Source document START

A star-function based density functional study of the adsorption of Lennard-Jones fluid near its supercritical states

The goal of this paper is to show that the wetting behavior of simple fluids on a repulsive solid surface – especially the “drying” phenomenon – is closely related to the proximity of the supercritical state of the bulk fluids to their vapor–liquid coexistence region. We propose here a new DFT (the star-function based density functional theory, s-DFT) that is based on the functional Taylor expansion of the intrinsic free energy F[ρ] and the singlet direct correlation C w ( 1 ) ( r ) to arrive at closed-form expressions for both quantities without truncations or approximations. The two formulas are mutually consistent because of the introduction of a star function S w that has been shown to be the functional primitive of the bridge function B w , i.e. δ S w * / δ ρ = B w (L.L. Lee, J. Chem. Phys. 97 (1992) 8606 [34]). The new formulation is applied to the Lennard-Jones molecules adsorbed on a planar hard wall (LJ/HW). We carried out new Monte Carlo simulations for this system. Since the s-DFT uses a bridge function B w , we demonstrate (i) the existence of a set of data (inverted from the MC information) that can perform as the bridge function and reproduce accurately the density profiles ρ w ( 1 ) ( r ) ; (ii) this set of data can be “fitted” by a function-form with acronym ZSEP; finally (iii) ZSEP expresses the bridge function B w in terms of a new renormalized basis function γH, i.e. B w ( γ H ) . The existence of a bridge function dispels some of the misconceptions that the bridge-function based formulations did not describe the “drying” behavior. We also show that for the high density case ZSEP equation can qualify as a “closure relation”, but seems to deteriorate for the two low-density supercritical states that are close to the bulk saturated liquid phase boundaries.

Source document END

• _Your tasks_
**a.** List the three points that the abstract says the authors demonstrate about the bridge function.
**b.** Answer these questions from the abstract:
(i) To what system is the new formulation applied?
(ii) What has the star function been shown to be?
(iii) For which states does the ZSEP equation seem to deteriorate?
**c.** Rewrite the paragraph of the abstract that begins "The goal of this paper" as a short list that keeps its main facts.

Raw data START

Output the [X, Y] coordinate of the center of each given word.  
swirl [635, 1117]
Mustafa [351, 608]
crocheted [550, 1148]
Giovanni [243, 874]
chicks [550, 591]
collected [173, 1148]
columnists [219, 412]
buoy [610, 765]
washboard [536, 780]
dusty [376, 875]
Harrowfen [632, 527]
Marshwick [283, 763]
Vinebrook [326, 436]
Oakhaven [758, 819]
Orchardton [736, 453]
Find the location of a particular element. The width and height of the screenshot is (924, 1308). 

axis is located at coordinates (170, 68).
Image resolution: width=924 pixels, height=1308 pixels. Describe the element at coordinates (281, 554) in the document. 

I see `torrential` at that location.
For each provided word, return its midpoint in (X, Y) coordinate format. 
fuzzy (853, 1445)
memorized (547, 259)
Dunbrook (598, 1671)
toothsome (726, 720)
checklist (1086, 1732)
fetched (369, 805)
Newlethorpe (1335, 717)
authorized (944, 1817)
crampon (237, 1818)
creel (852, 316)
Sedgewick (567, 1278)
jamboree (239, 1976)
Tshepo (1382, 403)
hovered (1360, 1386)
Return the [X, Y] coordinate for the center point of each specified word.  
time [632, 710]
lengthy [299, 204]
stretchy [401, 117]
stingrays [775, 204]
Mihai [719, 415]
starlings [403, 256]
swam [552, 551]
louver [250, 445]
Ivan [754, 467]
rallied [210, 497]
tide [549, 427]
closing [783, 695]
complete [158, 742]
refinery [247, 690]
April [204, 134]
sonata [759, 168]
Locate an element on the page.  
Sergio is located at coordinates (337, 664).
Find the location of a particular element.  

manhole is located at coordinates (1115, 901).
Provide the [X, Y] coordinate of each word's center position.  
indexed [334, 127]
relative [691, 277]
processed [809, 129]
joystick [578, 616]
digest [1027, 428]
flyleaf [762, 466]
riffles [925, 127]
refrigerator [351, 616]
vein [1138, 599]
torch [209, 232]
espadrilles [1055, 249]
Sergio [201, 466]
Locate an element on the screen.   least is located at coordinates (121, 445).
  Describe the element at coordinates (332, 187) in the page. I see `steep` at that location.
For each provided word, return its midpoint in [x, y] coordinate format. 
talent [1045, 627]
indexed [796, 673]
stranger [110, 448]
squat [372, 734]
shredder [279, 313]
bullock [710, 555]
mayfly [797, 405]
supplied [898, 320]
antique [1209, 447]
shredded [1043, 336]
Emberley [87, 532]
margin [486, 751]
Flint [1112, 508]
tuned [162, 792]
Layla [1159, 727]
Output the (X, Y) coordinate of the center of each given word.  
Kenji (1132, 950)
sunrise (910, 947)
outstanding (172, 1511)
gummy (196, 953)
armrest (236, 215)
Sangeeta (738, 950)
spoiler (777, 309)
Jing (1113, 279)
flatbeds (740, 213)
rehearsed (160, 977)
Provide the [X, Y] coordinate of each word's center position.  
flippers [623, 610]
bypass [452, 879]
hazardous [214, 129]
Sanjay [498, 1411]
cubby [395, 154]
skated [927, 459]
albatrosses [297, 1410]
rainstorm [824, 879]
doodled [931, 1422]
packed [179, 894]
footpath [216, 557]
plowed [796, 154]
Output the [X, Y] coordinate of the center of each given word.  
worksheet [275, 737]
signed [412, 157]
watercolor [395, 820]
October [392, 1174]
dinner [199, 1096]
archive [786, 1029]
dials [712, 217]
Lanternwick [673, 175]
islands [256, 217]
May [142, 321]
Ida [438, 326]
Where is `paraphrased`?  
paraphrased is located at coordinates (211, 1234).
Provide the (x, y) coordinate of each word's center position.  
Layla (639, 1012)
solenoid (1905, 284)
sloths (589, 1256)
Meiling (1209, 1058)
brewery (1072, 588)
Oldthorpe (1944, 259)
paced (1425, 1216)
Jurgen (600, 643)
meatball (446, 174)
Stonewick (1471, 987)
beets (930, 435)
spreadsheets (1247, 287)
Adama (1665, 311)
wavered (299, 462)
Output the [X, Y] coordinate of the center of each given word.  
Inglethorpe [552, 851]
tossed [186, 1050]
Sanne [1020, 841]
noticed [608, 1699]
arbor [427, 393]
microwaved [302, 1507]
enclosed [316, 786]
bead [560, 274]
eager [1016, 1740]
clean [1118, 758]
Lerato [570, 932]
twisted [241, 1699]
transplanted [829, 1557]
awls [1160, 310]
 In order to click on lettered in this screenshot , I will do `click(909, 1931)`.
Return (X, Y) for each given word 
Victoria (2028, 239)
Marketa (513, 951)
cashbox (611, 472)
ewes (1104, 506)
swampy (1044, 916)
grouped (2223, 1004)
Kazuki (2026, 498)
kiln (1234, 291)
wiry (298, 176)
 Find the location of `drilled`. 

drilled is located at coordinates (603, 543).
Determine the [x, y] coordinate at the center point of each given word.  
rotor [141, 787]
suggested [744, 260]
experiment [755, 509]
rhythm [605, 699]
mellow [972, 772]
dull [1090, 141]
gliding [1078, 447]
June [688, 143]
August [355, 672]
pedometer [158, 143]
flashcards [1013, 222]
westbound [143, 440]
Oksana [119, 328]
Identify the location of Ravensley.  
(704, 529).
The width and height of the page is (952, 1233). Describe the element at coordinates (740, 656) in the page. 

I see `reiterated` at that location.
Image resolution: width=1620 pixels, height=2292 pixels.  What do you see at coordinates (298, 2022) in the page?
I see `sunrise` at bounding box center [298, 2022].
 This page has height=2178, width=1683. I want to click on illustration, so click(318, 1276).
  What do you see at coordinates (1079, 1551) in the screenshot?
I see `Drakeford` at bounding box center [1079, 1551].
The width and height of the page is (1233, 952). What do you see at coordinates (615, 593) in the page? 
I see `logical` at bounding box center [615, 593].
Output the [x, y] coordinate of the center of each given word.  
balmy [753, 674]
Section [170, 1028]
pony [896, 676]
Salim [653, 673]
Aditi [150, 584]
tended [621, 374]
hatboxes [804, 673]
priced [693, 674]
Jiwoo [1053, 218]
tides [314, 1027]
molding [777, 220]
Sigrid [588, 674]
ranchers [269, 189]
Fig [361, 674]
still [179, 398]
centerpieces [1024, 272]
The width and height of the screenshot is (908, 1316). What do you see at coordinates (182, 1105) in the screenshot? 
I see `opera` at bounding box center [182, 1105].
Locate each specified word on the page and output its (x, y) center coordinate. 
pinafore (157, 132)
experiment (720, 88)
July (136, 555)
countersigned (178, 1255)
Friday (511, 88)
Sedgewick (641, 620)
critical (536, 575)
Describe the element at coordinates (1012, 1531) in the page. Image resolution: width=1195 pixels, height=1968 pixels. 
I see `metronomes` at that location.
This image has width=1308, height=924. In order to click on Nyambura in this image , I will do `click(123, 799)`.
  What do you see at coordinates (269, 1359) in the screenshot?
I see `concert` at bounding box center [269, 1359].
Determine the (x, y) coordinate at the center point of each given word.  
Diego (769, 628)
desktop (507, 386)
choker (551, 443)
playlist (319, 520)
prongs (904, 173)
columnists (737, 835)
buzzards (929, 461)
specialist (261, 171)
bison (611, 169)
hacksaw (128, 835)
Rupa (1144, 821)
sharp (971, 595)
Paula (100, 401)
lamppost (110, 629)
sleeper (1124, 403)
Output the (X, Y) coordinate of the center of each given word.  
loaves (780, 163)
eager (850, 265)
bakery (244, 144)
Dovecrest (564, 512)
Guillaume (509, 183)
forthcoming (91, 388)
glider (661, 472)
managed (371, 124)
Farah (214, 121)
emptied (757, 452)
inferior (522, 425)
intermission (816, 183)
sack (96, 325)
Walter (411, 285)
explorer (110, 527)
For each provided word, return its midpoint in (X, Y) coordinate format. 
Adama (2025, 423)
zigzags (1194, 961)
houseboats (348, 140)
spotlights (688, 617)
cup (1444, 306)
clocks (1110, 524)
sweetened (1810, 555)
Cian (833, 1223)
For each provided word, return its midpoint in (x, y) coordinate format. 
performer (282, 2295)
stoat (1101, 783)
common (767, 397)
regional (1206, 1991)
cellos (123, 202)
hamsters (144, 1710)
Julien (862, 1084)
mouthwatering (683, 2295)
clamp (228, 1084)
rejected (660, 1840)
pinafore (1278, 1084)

Raw data END

• _Expected outputs_
**a.**
(i) A set of data, inverted from the Monte Carlo information, exists that can act as the bridge function and accurately reproduce the density profiles.
(ii) This set of data can be fitted by a function form with the acronym ZSEP.
(iii) ZSEP expresses the bridge function in terms of a new renormalized basis function, γH.

**b.**
(i) Lennard-Jones molecules adsorbed on a planar hard wall (LJ/HW).
(ii) The functional primitive of the bridge function.
(iii) The two low-density supercritical states that are close to the bulk saturated liquid phase boundaries.

**c.**
- Goal: to show that the wetting behavior of simple fluids on a repulsive solid surface, especially "drying," is closely related to how near the bulk fluid's supercritical state is to its vapor–liquid coexistence region.
- Method: a new star-function based density functional theory (s-DFT). It uses the functional Taylor expansion of the intrinsic free energy and the singlet direct correlation to give closed-form expressions for both, without truncations or approximations.
- Consistency: the two formulas agree because of a star function, which is the functional primitive of the bridge function.
- Application: Lennard-Jones molecules on a planar hard wall, with new Monte Carlo simulations.
- Findings: a data set inverted from the Monte Carlo results can serve as the bridge function and reproduce the density profiles. The ZSEP function form can fit it and expresses the bridge function in terms of a renormalized basis function, γH.
- Significance: the existence of a bridge function counters the idea that bridge-function based formulations cannot describe drying.
- Limits: ZSEP can qualify as a closure relation at high density but seems to deteriorate for the two low-density supercritical states near the bulk saturated liquid phase boundaries.